◆ **Work order**
Nothing but the lines from the one with "Where should I" through the last line of the data should be restated, each word for word.

[Items from a data source]
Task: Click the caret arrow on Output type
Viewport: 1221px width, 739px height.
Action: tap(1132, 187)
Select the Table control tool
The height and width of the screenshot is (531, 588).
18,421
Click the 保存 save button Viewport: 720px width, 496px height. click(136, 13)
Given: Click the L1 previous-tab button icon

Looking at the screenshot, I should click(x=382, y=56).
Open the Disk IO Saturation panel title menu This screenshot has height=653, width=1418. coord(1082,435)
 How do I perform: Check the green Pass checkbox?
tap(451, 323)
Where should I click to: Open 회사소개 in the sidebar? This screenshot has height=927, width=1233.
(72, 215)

◆ **Response below**
Where should I click to: Open 회사소개 in the sidebar? This screenshot has height=927, width=1233.
(72, 215)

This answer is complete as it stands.